Spot the Neocolonialist

At American Conservative Daniel Larison reacts to the same op-ed by Bernard-Henri Lévy about which I posted the other day:

The chief danger of establishing a new Kurdish state is that it would be violently opposed by at least three of its new neighbors, and the people of Iraqi Kurdistan would be the ones to suffer as a result. This is why the case in favor of doing this is so exceptionally weak. Proponents of a new Kurdish state never take seriously any of the obvious problems and obstacles, but just wave them away or treat them as unimportant. BHL does much the same, and lamely accuses critics of being neo-colonialists because they are opposed to redrawing the boundaries of Iraq once again.

I’m glad to see someone other than me expressing at least a little skepticism about the prospects for an independent Kurdistan. Maybe I’m naive but I’m skeptical about the likelihood of liberal democracy anywhere the heads of the two major political parties are the hereditary chieftains of its largest tribes.

6 comments… add one
  • Gustopher

    Maybe I’m naive but I’m skeptical about the likelihood of liberal democracy anywhere the heads of the two major political parties are the hereditary chieftains of its largest tribes.

    Why is a liberal democracy the only acceptable outcome? Compared to chaos or being a persecuted minority, a local dictator can be a less worse option for the people. A kinder, gentler, western-leading dictator — a king, perhaps. And, over the years, they can push towards democracy.

    (Ignoring all the issues of Kurdistan being surrounded by countries who don’t want it, because that’s all true, but the liberal democracy thing leaps out at me… chaos to democracy is fraught with danger)

  • Why is a liberal democracy the only acceptable outcome?

    Supporting autocracies for geopolitical reasons is one thing. Fostering them is something else entirely.

  • Gustopher

    If an autocracy is less worse than the current situation, I don’t see why we shouldn’t support one.

    Democracy doesn’t always work, especially with divided ethnicities (and maybe tribes). Attempting to impose a democracy on Iraq gave us ISIS.

    Jordan’s mixed constitutional monarchy, or Turkey’s democracy with periodic military coups might be a better model, to give democratic institutions and structures some time to take hold.

    Our own democracy stumbles and fails sometimes, but has a long enough history of norms that it can weather the problems (see Trump, Donald J.). A fledgling democracy doesn’t have that strength.

  • Bob Sykes

    Someone pointed out that there are five countries involved: Armenia, Iran, Iraq, Turkey and Syria. All of them face partition, and all of them have a common interest in opposing any Kurdistan. Most importantly, since America supports the Kurds, all have a commom enemy in the US. Russia is their natural ally, and the possibilities for Russia in the region are enormous.

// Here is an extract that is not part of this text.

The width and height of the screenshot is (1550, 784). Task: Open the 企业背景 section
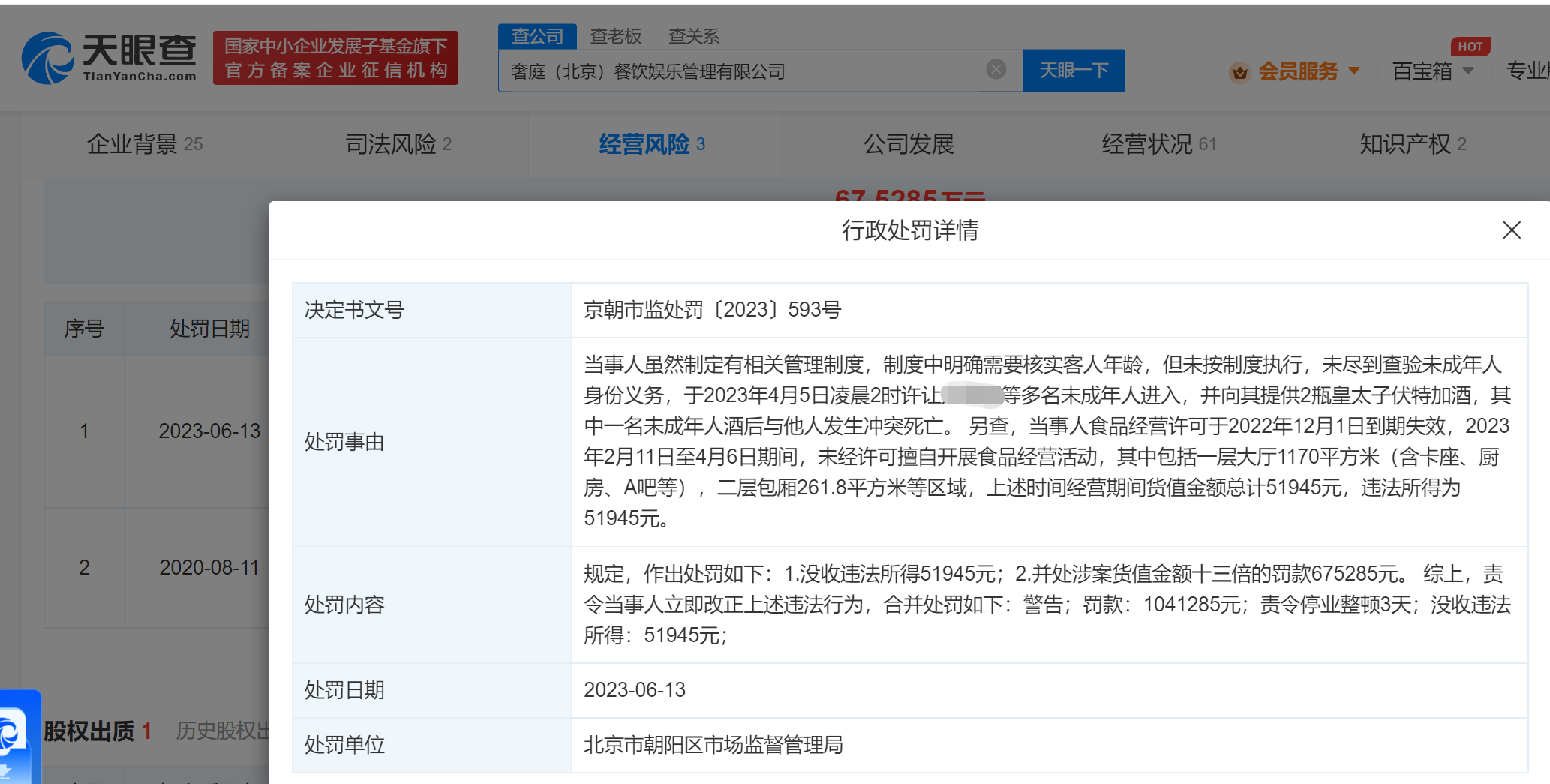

  • The idea that Russia is Iran’s, Turkey’s, Armenia’s, or Iraq’s natural ally flies in the face of history and experience. What would be true is that the U. S. through mismanagement has caused Russia, Iran, and Turkey to make a temporary alliance of convenience against us.

    Fun fact: Russia has occupied all or portions of Iran, Turkey, and Armenia. How many natural allies can you name that have occupied parts of each others’ territories? Separating fact from opinion: IMO the U. S. and Russia are natural allies. Russia is not the Soviet Union, Putin is not Stalin. I’m not alone in thinking that. De Tocqueville did, too.

  • steve

    “Maybe I’m naive but I’m skeptical about the likelihood of liberal democracy anywhere the heads of the two major political parties are the hereditary chieftains of its largest tribes.”

    Thought you were talking about the US for a second.